NACOGDOCHES, TX (KTRE) - A new online tool from the Texas A&M National Resource Institute may aide in the growing effort to control the feral hog population in East Texas. They say it will help them locate areas of high activity as well as manage the growing population in the state.
Feral hog trappers are continuing to see a rise in the population of feral hogs in East Texas, and as the population increases, managing it becomes more and more challenging.
“In the past twenty-four months, we’ve trapped over a thousand feral hogs,” said Jonathan Rogers, a hog trapper. "As bad of a problem they are, it’s just getting bait out, and just getting out there and setting the traps up in the right spot.”
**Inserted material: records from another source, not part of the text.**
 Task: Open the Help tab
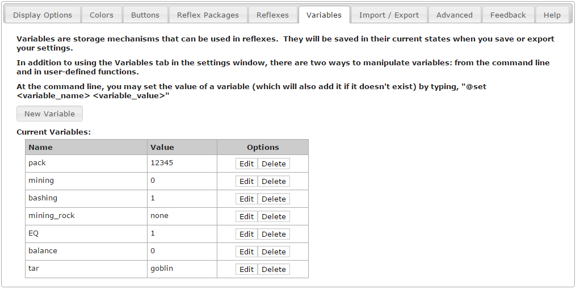tap(552, 15)
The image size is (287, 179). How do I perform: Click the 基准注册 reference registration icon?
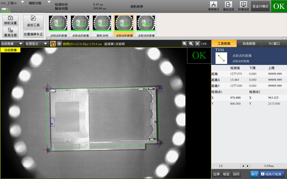[10, 32]
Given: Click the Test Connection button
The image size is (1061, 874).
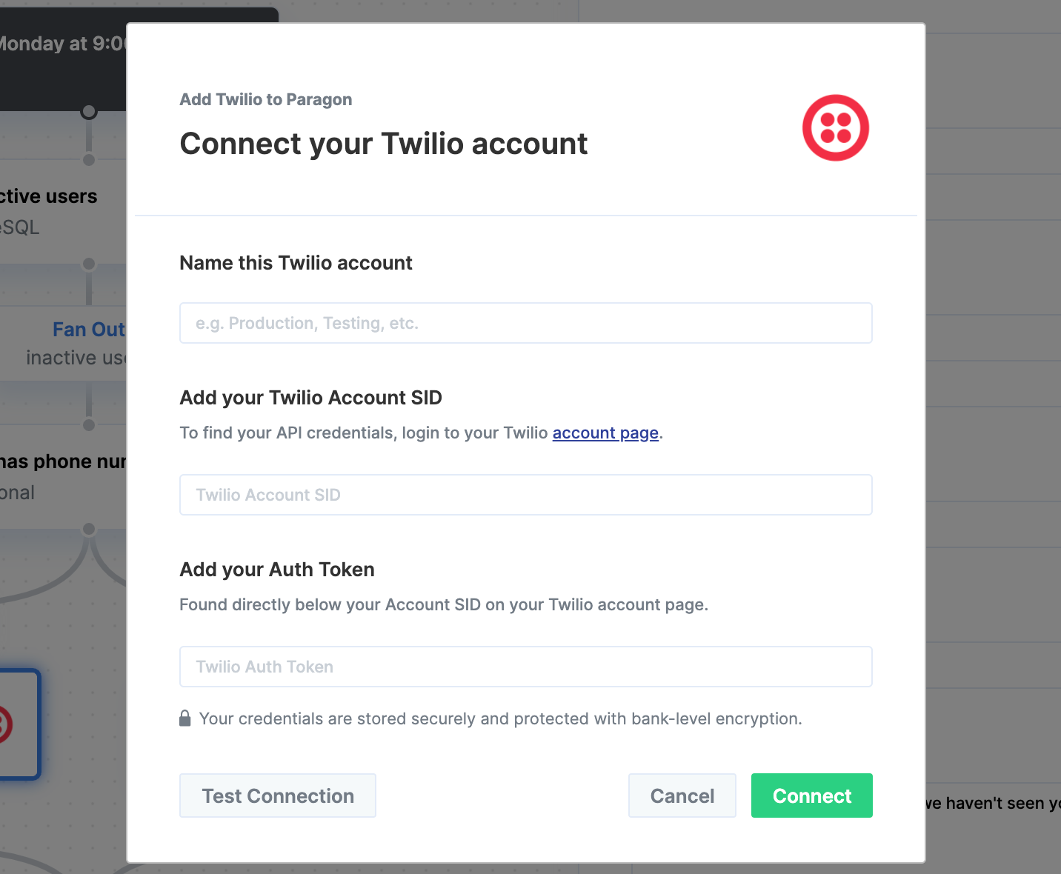Looking at the screenshot, I should [278, 795].
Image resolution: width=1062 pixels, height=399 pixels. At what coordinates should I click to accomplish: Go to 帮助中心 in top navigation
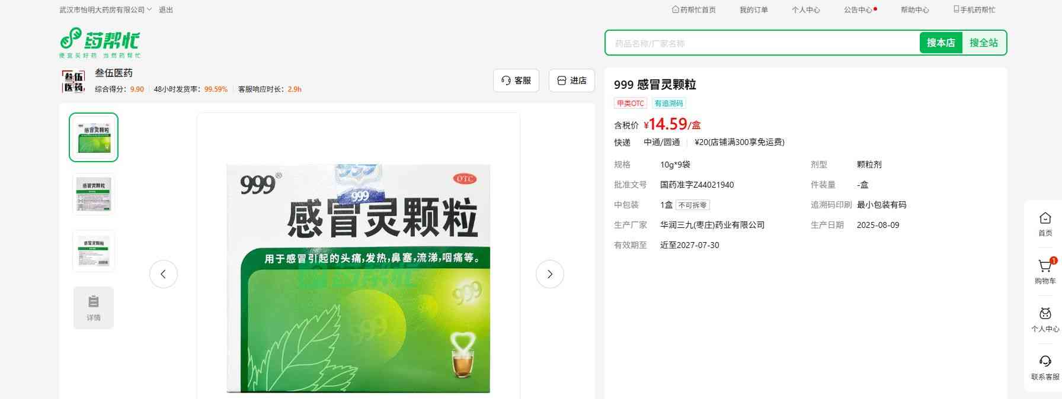coord(914,10)
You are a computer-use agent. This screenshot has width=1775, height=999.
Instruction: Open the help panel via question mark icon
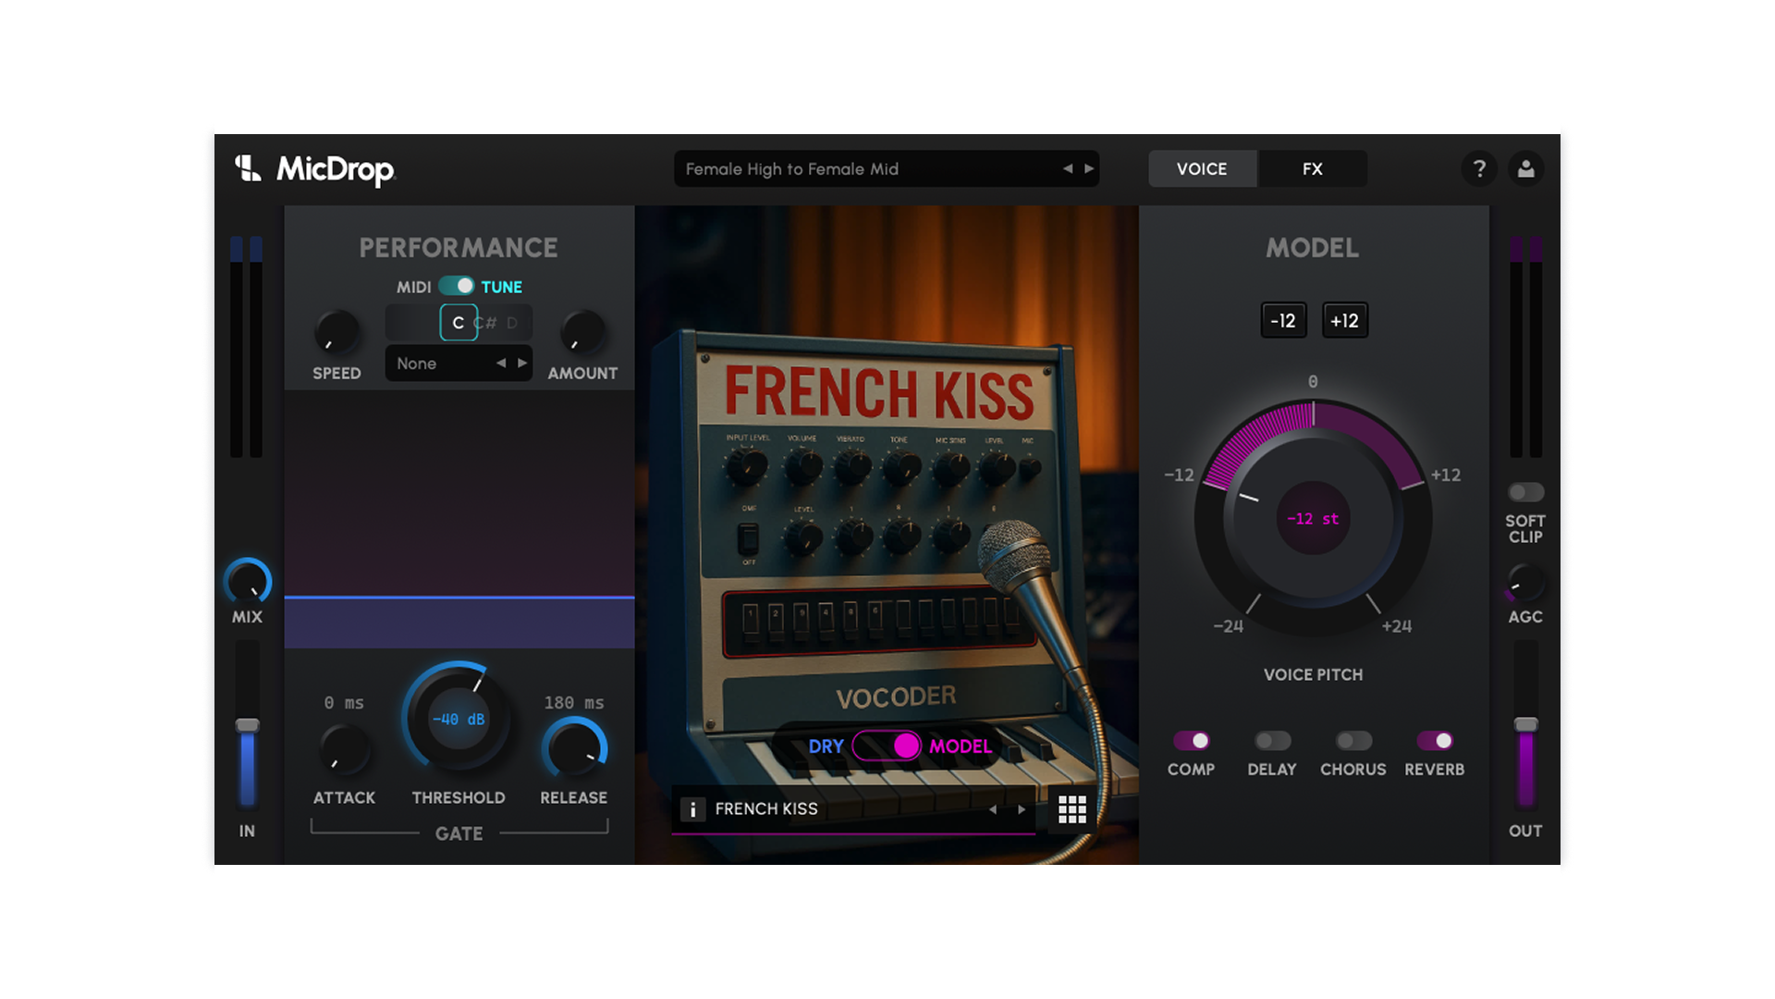(x=1479, y=168)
In an effort to understand the size of this problem, the Texas A&M Natural Resources Institute has developed a new online tool that allows users to report sightings of wild hogs and the damage they caused. The report only takes a few minutes to use and even allows user to submit photos of hogs. Rogers says this tool could prove useful if the information is made available to trappers.
"If there’s some sort of information that can be gathered of where they’re at and where the big populations are living that’d be great,” Rogers said.
But Jason Robertson, who hunts feral hogs, says that it will take hunters actually going out to these locations where hogs are sighted to handle the problem.
“It may help the state to see where those concentrations are, but there’s gonna have to be boots on the ground with more people hunting and trapping to actually, you know, help reduce the population,” said Robertson.
Robertson has spent many nights hunting feral hogs on his property. He says that one of the hardest things about controlling the hog population is fighting against their fast rate of reproduction.
" A young hog can be under a year old, a sow, and be able to reproduce and have a litter," Robertson said. “They can have up to two litters a year, and every litter can be anywhere from 6 to 8 hogs easily if not more.”
Robertson and rogers both agree that this problem must be handled.
“This is extermination,” Robertson said. “It’s like killing fire ants or, you know, anything else. We’re to that point.”
Texas A&M Natural Resources Institute is strongly urging those who have seen feral hogs to take a few moments and use their new reporting tool.